On 7/26/05, Delirium delirium@hackish.org wrote:
Without such a mechanism, we could end up with more footnotes than there are sentences in many articles. Just looking at [[en:Paris]] for the moment, this is the first paragraph:
"Paris is the capital city of France, as well as the capital of the Ile-de-France region, whose territory encompasses Paris and its suburbs. The city of Paris proper is also a departement, called Paris departement (French: departement de Paris)."
These are facts that might be worth getting citations for: [1] Paris is the capital city of France. [2] Paris is the capital of the Ile-de-France region. [3] The Ile-de-France region's territory encompasses Paris and its suburbs. [4] The city of Paris proper is also a departement, called Paris departement.

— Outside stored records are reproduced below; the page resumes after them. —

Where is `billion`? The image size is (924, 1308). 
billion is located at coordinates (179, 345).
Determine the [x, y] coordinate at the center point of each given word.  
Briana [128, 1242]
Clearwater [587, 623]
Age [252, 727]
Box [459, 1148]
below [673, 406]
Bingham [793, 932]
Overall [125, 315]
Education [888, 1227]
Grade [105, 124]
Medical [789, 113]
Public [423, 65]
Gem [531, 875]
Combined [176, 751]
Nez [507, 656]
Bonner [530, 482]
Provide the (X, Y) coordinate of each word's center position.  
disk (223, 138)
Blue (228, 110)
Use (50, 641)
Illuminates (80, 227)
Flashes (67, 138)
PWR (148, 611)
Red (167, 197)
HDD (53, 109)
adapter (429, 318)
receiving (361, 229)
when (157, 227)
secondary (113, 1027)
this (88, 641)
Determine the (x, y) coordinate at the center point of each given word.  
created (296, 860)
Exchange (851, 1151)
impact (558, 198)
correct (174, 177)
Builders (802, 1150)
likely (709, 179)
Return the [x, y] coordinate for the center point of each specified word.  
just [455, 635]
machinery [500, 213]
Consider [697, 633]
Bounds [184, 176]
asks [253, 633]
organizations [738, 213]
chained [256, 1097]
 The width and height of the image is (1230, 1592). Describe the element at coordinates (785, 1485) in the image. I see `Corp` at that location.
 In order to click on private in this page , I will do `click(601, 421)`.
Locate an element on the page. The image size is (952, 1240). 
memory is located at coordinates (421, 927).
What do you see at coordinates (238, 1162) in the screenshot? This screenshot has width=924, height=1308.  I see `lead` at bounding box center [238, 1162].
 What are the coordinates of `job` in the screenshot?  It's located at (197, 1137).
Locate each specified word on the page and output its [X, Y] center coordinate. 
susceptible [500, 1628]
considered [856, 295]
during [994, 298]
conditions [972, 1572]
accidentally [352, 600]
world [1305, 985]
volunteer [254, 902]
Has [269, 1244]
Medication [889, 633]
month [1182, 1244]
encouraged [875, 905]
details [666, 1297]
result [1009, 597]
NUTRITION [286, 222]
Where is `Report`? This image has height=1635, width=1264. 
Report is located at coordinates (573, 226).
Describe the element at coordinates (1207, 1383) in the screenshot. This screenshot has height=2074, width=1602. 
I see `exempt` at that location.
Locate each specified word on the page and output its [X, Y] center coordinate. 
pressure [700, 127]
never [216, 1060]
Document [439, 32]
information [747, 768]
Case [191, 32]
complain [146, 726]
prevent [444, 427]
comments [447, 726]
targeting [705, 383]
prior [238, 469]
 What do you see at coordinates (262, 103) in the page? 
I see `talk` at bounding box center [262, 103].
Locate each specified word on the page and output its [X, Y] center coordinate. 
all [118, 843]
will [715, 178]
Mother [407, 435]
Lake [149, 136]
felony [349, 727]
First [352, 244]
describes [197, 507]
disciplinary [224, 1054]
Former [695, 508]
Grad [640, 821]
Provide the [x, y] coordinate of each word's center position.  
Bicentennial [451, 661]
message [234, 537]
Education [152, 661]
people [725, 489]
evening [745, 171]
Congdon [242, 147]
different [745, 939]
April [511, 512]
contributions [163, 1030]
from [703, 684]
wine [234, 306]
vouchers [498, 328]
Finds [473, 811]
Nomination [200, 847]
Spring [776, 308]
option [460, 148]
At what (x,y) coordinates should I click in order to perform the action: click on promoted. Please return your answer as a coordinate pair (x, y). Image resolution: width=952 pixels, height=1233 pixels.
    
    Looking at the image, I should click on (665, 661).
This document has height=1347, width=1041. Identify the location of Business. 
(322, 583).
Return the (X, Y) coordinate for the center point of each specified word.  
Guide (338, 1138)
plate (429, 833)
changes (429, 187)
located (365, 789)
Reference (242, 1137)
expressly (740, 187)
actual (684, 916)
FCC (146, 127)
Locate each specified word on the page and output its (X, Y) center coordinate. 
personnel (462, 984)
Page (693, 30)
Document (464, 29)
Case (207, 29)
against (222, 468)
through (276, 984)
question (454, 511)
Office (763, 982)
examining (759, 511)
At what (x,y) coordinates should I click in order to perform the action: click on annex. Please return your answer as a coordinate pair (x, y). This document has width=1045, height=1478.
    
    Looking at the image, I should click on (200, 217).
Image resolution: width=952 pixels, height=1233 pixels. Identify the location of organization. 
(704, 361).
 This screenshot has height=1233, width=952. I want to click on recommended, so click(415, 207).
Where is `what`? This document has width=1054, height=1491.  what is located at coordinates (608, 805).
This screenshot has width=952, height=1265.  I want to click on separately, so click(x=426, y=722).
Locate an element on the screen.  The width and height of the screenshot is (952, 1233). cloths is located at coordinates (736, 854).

Presumably citations for these can be found in French law, and would be useful to have somewhere---someone might conceivably actually want to know exactly where it is specified officially that Paris is the capital city of France. But I'm not sure we'd want to present readers with a barrage of footnotes for all these facts that they might take as fairly obvious---by the time you got the end of the article we might be on footnote #200.
The difference is that some people actively argue that the earth is not a sphere, whereas those who argue that Paris is not the capital of France so far have kept their activities secret.
If a fact is contentious, then it should be backed up with a cite.